#### TEXTO PARA LER:
/---

Após o curso começou a trabalhar, em 1999, no Hospital de Santa Marta, em Lisboa, no serviço de medicina para homens. Foi para Guimarães e trabalhou no hospital, ao mesmo tempo que se especializou como enfermeiro parteiro. Passou pelas urgências, cuidados intensivos e INEM. Lidou de perto com a morte até decidir que queria trabalhar com a vida, ajudando o nascimento.
No bloco de partos consegue aliviar um pouco do serviço que presta nas VMER. Durante a semana, quando saem os horários do hospital, já sabe as horas que vai dedicar a esse serviço. Quando é activado via rádio ou telemóvel cai uma ficha no computador. Sabe se é uma alergia, um acidente ou um problema médico mas nunca sabe em que estado vai encontrar as pessoas. Pedro Lopes vai sempre a conduzir as VMER. Na sua cabeça há sempre episódios nas gavetas. Não consegue desligar e quando passa nos locais das ocorrências regressam as memórias que lhe tiram o sono.
Reconhecimento é o melhor que se leva da profissão
Fátima Esteves é enfermeira há 38 anos e confessa que a morte de pacientes é e será sempre um momento marcante com que lida na profissão. Não raras vezes houve utentes que esperaram que iniciasse o turno para morrerem. “Quando me viram disseram ‘já chegaste, já posso partir mais descansada’. É sempre difícil perder alguém, mesmo um paciente porque criamos laços”, conta a enfermeira de 60 anos que trabalha no Hospital Distrital de Santarém (HDS).
Na opinião da enfermeira natural da Guarda, que pensou seguir Medicina mas acabou por enveredar por Enfermagem à revelia dos pais, para se ser um bom profissional de saúde tem que se ver o doente como um todo e não acreditar em tudo o que lhe dizem. “Temos que saber avaliar, reavaliar, envolvê-lo no seu próprio tratamento e também à sua família. Temos que perder tempo a ouvir. Muitos doentes não nos dizem a verdade. Alguns dizem que tomam os medicamentos, mas depois não há dinheiro para comprá-los. E com conversa conseguimos perceber isso tudo”, afirma Fátima Esteves, actualmente afecta ao Hospital de Dia e serviço de Cardiologia do HDS, unidade de saúde onde trabalha desde que concluiu os estudos.
Ser enfermeiro é também, muitas vezes, ter de desempenhar o papel de psicólogo de serviço para aqueles que precisam de desabafar; ser um ombro amigo ao mesmo tempo que se é profissional. “Tenho antigos pacientes que passam pelo meu serviço para me apresentarem os filhos ou netos. Uma vez fui convidada para ir a um baile com doentes de Ortopedia. E fui. Isto é o melhor que se leva desta profissão”, confessa a enfermeira que perdeu a conta às noites de Natal e dias de Ano Novo que passou nos corredores do hospital.
Falta de pessoal, de tempo e de progressão salarial
Pedro Lopes não é aumentado desde 2009 e ganha o mesmo salário que os enfermeiros que não tiraram a especialidade. “Os decisores políticos não sabem o que um enfermeiro faz, atribuem um número. As pessoas deixam de ser pessoas e passam a ser números. As decisões são tomadas através de uma tabela de Excel”, diz.

\---

#### MATERIAL DE ORIGEM:
/---

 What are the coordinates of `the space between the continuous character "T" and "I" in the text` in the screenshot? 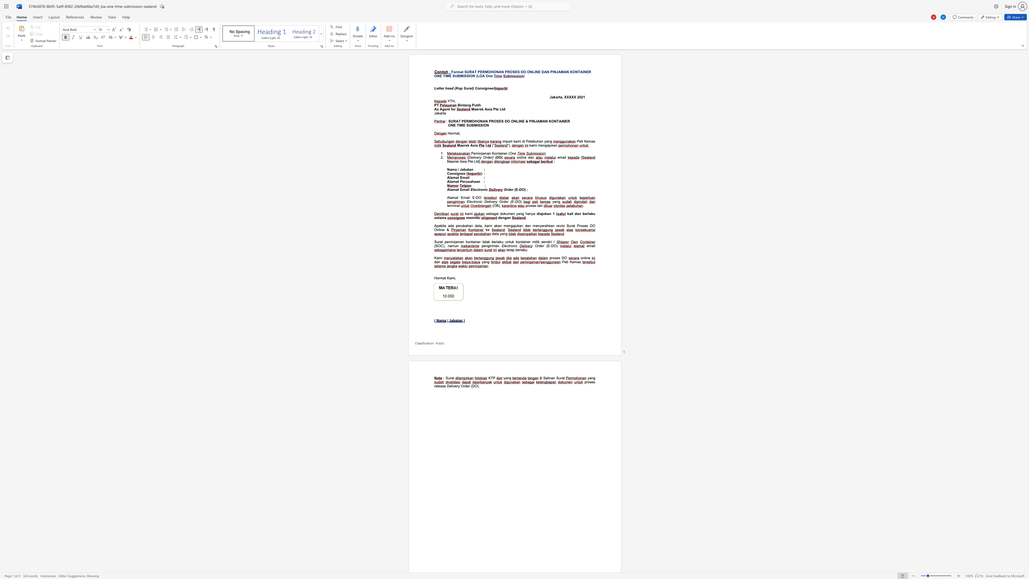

\---

#### TRABALHO PEDIDO:
1. Transcreva palavra por palavra o trecho do texto sobre os enfermeiros que começa em "Após o curso" e segue até "ajudando o nascimento.".
2. Segundo o texto sobre os enfermeiros, desde que ano Pedro Lopes não é aumentado?

#### RESPOSTAS ÀS TAREFAS:
1.
Após o curso começou a trabalhar, em 1999, no Hospital de Santa Marta, em Lisboa, no serviço de medicina para homens. Foi para Guimarães e trabalhou no hospital, ao mesmo tempo que se especializou como enfermeiro parteiro. Passou pelas urgências, cuidados intensivos e INEM. Lidou de perto com a morte até decidir que queria trabalhar com a vida, ajudando o nascimento.

2. Desde 2009.